6 Pour plus de lecture sur le sujet voir McAdam, D., & Wiltfang, G. (1991) « The Costs and Risks of Social

militants et militantes racialisées ont été limitées à cause de facteurs identitaires. Ceci est aussi lié à la répression policière vécue par ces groupes. En rapportant le témoignage d’un militant altermondialiste racisé, Wood (2007) explique que les impacts des arrestations policières subies par les militants ne prenaient pas la même importance auprès des militants racisés puisqu’une fois en détention, il est plus facile pour les militants blancs de classe moyenne, étudiants, de sortir de détention qu’une personne noire (Wood, 2007). Lorsqu’on prend les exemples des émeutes à Londres, en 2011 (Briggs, 2012), ou les émeutes de Ferguson en 2014 (El-Enany, 2015), les individus participants aux émeutes ont été perçus comme des criminels, dénués de toute identité politique, ce qui a amené une réponse militarisée de la police et la judiciarisation de ces individus (Briggs, 2012; El-Enany, 2015). Plus encore, les personnes réprimées étaient principalement des personnes racisées ou de classes sociales inférieures.
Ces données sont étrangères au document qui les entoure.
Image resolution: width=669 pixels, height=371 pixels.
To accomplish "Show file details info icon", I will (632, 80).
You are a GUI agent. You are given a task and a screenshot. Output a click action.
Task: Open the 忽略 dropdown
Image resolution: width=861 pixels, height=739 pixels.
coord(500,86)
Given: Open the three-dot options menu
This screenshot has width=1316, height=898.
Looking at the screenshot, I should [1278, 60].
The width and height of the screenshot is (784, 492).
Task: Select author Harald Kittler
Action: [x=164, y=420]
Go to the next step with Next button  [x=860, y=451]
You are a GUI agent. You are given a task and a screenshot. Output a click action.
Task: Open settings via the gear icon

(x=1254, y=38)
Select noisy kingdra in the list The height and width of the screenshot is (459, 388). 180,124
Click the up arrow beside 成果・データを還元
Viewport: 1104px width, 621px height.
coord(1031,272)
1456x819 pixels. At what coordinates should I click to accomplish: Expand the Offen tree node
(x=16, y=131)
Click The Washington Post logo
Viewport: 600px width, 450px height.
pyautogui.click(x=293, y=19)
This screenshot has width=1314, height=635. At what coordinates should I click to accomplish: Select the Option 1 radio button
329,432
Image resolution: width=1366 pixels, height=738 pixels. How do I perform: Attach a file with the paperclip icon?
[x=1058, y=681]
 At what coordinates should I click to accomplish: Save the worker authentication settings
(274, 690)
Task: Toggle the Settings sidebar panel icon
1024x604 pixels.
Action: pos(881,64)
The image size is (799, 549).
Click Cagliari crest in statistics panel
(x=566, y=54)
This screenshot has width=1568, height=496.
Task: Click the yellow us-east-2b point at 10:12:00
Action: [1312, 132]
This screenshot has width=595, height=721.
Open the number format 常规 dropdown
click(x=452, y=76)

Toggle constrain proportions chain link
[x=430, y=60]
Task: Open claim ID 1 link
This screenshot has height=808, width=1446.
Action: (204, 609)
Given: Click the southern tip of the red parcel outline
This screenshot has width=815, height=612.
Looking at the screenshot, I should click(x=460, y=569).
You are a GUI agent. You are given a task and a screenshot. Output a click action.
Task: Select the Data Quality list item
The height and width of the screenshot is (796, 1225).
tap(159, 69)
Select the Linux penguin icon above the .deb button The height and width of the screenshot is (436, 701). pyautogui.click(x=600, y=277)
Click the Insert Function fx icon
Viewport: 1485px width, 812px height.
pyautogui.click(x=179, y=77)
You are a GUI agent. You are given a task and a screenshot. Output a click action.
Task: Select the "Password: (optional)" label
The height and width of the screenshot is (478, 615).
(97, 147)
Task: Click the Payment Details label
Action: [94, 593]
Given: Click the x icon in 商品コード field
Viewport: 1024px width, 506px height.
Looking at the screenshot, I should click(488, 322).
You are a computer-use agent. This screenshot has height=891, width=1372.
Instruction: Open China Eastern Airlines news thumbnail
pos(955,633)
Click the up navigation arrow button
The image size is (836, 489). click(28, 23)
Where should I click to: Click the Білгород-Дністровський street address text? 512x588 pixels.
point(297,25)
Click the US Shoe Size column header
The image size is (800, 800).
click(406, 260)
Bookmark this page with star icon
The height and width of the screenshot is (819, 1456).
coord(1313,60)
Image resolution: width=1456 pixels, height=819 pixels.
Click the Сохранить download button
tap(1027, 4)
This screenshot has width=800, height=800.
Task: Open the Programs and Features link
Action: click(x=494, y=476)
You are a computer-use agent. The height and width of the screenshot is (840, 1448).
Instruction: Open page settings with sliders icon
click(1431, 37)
D’ailleurs, lorsque la répression policière et étatique a contribué à la radicalisation des mouvements, qui ont passé à la clandestinité et à la lutte armée, cela a eu pour effet d’apporter une réorganisation du travail militant (Combes & Fillieule, 2011). Or, cette réorganisation a causé des impacts sur la division sexuelle des tâches militantes et a renforcé les rapports sociaux de sexe. Comme Combes et Fillieule (2011) l’ont illustré, la lutte armée et le passage à la clandestinité comme réponse à la répression ramènent des rôles traditionnellement occupés par les hommes puisqu’ils sont liés à la force physique et à la violence, ce qui exclut les femmes de ces lieux de pouvoir. De manière plus subtile, les auteurs rapportent par leur revue de la littérature que ces réponses à la répression peuvent amener les femmes à être renforcées dans les positions stratégiques qu’elles occupent, puisque les femmes occupent des rôles de création et de maintien des réseaux militants qui sont importants et moins visés par les outils de contrôle (Fillieule, 2009). De plus, si l’on poursuit dans la lignée de Dupuis-Déri (2009) et Filteau (2009) qui ont mis en lumière que les femmes militantes pouvaient vivre de la répression à caractère sexuel, il est possible de faire l’hypothèse que cela aura eu des conséquences importantes sur leur mobilisation, mais aussi au niveau psychologique. La démobilisation suite aux interventions policières est effectivement répertoriée dans la littérature (Combes et Fillieule, 2011). Ainsi, il est possible de constater que des vulnérabilités sont créées notamment au niveau de l’identité politique, mais aussi du genre, de la race, de la classe, etc.